'''

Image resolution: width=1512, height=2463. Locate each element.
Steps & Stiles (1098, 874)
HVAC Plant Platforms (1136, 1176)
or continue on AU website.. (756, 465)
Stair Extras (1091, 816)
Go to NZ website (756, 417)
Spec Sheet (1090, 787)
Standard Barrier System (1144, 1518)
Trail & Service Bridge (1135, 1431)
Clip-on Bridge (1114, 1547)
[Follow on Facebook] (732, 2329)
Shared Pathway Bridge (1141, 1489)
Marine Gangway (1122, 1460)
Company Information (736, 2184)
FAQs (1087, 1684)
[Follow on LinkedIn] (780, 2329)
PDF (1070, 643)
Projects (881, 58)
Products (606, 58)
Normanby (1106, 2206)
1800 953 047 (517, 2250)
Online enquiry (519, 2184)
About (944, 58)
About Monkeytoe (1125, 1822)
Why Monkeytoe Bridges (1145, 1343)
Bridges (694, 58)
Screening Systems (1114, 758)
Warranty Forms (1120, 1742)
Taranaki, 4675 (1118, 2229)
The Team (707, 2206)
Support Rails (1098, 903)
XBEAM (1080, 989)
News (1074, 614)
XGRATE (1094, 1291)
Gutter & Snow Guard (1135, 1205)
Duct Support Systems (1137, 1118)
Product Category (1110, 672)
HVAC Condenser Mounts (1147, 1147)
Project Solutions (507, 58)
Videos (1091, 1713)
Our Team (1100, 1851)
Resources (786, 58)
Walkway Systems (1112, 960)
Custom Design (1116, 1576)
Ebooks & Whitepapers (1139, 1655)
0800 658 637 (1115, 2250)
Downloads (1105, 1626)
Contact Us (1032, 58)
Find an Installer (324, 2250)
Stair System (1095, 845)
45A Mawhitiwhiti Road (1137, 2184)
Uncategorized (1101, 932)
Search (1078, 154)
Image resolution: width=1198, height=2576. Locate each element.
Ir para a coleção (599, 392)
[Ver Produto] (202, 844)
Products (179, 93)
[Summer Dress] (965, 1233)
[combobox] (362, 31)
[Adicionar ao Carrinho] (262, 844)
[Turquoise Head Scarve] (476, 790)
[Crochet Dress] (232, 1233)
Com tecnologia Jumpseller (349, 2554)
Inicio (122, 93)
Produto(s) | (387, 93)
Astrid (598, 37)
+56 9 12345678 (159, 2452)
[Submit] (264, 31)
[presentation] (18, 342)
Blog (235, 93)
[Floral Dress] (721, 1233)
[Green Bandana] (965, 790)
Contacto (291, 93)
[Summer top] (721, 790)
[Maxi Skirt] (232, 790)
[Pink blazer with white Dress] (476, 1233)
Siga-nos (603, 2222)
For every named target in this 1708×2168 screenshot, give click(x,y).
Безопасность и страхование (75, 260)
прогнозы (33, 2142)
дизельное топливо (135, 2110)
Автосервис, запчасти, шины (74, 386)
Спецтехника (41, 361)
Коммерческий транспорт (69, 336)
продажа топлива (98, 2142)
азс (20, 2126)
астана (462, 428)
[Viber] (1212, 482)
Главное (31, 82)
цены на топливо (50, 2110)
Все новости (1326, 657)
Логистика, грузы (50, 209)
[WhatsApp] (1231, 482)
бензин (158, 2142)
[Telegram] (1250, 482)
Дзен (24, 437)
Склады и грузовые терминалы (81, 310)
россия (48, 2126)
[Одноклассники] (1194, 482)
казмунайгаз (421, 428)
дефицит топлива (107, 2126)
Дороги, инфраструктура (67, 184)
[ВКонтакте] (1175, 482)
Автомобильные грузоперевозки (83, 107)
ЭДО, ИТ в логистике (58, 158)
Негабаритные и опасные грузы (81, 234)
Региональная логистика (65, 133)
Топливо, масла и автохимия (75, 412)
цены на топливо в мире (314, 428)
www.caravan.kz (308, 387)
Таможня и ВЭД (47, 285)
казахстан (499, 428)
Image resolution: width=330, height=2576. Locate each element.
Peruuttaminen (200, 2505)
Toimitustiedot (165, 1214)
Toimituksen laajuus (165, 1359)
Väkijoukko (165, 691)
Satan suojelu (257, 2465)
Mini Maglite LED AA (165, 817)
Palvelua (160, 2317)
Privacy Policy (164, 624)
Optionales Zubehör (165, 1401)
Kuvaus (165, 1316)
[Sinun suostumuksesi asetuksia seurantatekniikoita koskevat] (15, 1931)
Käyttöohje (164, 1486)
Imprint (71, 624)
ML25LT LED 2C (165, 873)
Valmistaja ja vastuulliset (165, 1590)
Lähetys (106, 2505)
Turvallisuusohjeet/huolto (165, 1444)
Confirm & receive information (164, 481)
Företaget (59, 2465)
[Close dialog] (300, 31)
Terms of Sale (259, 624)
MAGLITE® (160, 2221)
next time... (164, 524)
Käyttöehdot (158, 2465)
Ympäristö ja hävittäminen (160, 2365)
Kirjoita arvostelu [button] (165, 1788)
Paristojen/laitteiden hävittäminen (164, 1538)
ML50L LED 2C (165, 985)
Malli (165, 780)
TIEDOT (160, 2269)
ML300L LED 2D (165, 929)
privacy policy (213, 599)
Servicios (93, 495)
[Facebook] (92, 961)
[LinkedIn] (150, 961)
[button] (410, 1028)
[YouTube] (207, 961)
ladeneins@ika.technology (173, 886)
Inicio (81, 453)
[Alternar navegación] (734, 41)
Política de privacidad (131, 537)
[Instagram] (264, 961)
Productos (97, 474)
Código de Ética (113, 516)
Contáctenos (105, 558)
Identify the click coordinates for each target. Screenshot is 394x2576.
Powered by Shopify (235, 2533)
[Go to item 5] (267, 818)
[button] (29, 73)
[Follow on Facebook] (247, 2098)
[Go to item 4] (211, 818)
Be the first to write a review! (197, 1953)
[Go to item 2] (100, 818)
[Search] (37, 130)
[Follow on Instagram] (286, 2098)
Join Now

'''

▶ _Work to be completed_: Would you print, exactly as written, every line above from the one holding "Walkway Systems (1112, 960)" through the one holding "Satan suojelu (257, 2465)", with both included and no other lines?

▶ _Answer to this exercise_:
Walkway Systems (1112, 960)
Custom Design (1116, 1576)
Ebooks & Whitepapers (1139, 1655)
0800 658 637 (1115, 2250)
Downloads (1105, 1626)
Contact Us (1032, 58)
Find an Installer (324, 2250)
Stair System (1095, 845)
45A Mawhitiwhiti Road (1137, 2184)
Uncategorized (1101, 932)
Search (1078, 154)
Image resolution: width=1198, height=2576. Locate each element.
Ir para a coleção (599, 392)
[Ver Produto] (202, 844)
Products (179, 93)
[Summer Dress] (965, 1233)
[combobox] (362, 31)
[Adicionar ao Carrinho] (262, 844)
[Turquoise Head Scarve] (476, 790)
[Crochet Dress] (232, 1233)
Com tecnologia Jumpseller (349, 2554)
Inicio (122, 93)
Produto(s) | (387, 93)
Astrid (598, 37)
+56 9 12345678 (159, 2452)
[Submit] (264, 31)
[presentation] (18, 342)
Blog (235, 93)
[Floral Dress] (721, 1233)
[Green Bandana] (965, 790)
Contacto (291, 93)
[Summer top] (721, 790)
[Maxi Skirt] (232, 790)
[Pink blazer with white Dress] (476, 1233)
Siga-nos (603, 2222)
For every named target in this 1708×2168 screenshot, give click(x,y).
Безопасность и страхование (75, 260)
прогнозы (33, 2142)
дизельное топливо (135, 2110)
Автосервис, запчасти, шины (74, 386)
Спецтехника (41, 361)
Коммерческий транспорт (69, 336)
продажа топлива (98, 2142)
азс (20, 2126)
астана (462, 428)
[Viber] (1212, 482)
Главное (31, 82)
цены на топливо (50, 2110)
Все новости (1326, 657)
Логистика, грузы (50, 209)
[WhatsApp] (1231, 482)
бензин (158, 2142)
[Telegram] (1250, 482)
Дзен (24, 437)
Склады и грузовые терминалы (81, 310)
россия (48, 2126)
[Одноклассники] (1194, 482)
казмунайгаз (421, 428)
дефицит топлива (107, 2126)
Дороги, инфраструктура (67, 184)
[ВКонтакте] (1175, 482)
Автомобильные грузоперевозки (83, 107)
ЭДО, ИТ в логистике (58, 158)
Негабаритные и опасные грузы (81, 234)
Региональная логистика (65, 133)
Топливо, масла и автохимия (75, 412)
цены на топливо в мире (314, 428)
www.caravan.kz (308, 387)
Таможня и ВЭД (47, 285)
казахстан (499, 428)
Image resolution: width=330, height=2576. Locate each element.
Peruuttaminen (200, 2505)
Toimitustiedot (165, 1214)
Toimituksen laajuus (165, 1359)
Väkijoukko (165, 691)
Satan suojelu (257, 2465)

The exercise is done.